• _STATED PROBLEM_:
Reproduce the data verbatim, from the line containing "Switch to Record timeline mode" through the end of the data, including both ends.

□ □ □ □ □ □ □

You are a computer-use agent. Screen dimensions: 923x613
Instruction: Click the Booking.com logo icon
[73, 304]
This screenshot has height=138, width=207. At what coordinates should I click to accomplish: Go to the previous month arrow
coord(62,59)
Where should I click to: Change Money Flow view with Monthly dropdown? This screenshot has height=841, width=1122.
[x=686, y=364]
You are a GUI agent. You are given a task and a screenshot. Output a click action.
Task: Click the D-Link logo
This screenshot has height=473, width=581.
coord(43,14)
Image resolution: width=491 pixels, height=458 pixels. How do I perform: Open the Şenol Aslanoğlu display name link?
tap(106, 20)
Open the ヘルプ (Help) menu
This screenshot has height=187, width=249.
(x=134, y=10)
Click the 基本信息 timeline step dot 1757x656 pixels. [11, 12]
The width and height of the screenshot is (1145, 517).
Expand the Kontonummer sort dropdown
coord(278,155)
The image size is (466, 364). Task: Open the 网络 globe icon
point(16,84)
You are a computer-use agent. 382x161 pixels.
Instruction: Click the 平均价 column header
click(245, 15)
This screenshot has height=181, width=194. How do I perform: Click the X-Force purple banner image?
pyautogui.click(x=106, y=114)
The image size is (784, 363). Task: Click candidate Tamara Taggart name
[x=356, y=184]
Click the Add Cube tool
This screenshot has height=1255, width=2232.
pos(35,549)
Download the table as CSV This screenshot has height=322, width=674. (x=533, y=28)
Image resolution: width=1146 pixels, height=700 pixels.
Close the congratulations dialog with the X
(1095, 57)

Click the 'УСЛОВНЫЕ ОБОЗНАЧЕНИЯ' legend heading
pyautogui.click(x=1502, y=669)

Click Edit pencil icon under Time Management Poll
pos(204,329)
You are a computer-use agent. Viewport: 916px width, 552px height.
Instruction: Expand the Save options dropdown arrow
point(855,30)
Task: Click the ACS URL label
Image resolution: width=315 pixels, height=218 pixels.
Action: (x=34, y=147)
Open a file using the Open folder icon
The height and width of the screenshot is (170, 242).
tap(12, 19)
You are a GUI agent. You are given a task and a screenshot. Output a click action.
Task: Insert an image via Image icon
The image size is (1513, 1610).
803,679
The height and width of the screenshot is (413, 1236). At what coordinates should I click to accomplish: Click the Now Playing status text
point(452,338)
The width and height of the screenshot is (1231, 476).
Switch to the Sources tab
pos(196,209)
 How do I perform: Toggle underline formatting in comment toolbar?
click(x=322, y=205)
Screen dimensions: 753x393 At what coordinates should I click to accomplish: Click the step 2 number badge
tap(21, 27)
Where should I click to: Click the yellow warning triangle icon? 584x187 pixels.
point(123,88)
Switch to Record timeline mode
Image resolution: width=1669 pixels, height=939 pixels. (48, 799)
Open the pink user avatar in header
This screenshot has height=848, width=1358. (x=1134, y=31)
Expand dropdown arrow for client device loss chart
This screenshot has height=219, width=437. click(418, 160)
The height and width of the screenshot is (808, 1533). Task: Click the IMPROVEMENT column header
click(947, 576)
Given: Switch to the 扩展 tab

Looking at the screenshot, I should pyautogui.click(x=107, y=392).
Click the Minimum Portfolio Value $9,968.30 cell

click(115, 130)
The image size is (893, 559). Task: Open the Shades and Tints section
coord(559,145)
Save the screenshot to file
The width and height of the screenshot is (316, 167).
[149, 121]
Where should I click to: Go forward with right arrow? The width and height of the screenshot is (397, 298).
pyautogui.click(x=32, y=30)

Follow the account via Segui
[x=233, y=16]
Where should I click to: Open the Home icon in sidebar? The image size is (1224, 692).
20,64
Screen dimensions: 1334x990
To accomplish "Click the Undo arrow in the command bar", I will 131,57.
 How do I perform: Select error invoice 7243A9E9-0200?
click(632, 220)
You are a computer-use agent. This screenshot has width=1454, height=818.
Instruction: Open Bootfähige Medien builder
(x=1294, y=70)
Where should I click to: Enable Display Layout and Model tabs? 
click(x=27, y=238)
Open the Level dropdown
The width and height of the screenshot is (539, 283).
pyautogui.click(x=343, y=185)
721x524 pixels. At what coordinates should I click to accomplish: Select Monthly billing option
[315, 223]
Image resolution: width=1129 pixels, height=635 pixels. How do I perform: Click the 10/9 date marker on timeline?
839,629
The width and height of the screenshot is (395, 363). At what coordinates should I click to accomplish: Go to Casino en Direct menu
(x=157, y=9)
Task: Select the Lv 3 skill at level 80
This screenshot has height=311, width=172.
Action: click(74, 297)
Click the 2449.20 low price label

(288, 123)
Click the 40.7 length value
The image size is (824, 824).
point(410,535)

□ □ □ □ □ □ □

• _COMPLETED TASK_:
Switch to Record timeline mode
Image resolution: width=1669 pixels, height=939 pixels. (48, 799)
Open the pink user avatar in header
This screenshot has height=848, width=1358. (x=1134, y=31)
Expand dropdown arrow for client device loss chart
This screenshot has height=219, width=437. click(418, 160)
The height and width of the screenshot is (808, 1533). Task: Click the IMPROVEMENT column header
click(947, 576)
Given: Switch to the 扩展 tab

Looking at the screenshot, I should pyautogui.click(x=107, y=392).
Click the Minimum Portfolio Value $9,968.30 cell

click(115, 130)
The image size is (893, 559). Task: Open the Shades and Tints section
coord(559,145)
Save the screenshot to file
The width and height of the screenshot is (316, 167).
[149, 121]
Where should I click to: Go forward with right arrow? The width and height of the screenshot is (397, 298).
pyautogui.click(x=32, y=30)

Follow the account via Segui
[x=233, y=16]
Where should I click to: Open the Home icon in sidebar? The image size is (1224, 692).
20,64
Screen dimensions: 1334x990
To accomplish "Click the Undo arrow in the command bar", I will 131,57.
 How do I perform: Select error invoice 7243A9E9-0200?
click(632, 220)
You are a computer-use agent. This screenshot has width=1454, height=818.
Instruction: Open Bootfähige Medien builder
(x=1294, y=70)
Where should I click to: Enable Display Layout and Model tabs? 
click(x=27, y=238)
Open the Level dropdown
The width and height of the screenshot is (539, 283).
pyautogui.click(x=343, y=185)
721x524 pixels. At what coordinates should I click to accomplish: Select Monthly billing option
[315, 223]
Image resolution: width=1129 pixels, height=635 pixels. How do I perform: Click the 10/9 date marker on timeline?
839,629
The width and height of the screenshot is (395, 363). At what coordinates should I click to accomplish: Go to Casino en Direct menu
(x=157, y=9)
Task: Select the Lv 3 skill at level 80
This screenshot has height=311, width=172.
Action: click(74, 297)
Click the 2449.20 low price label

(288, 123)
Click the 40.7 length value
The image size is (824, 824).
point(410,535)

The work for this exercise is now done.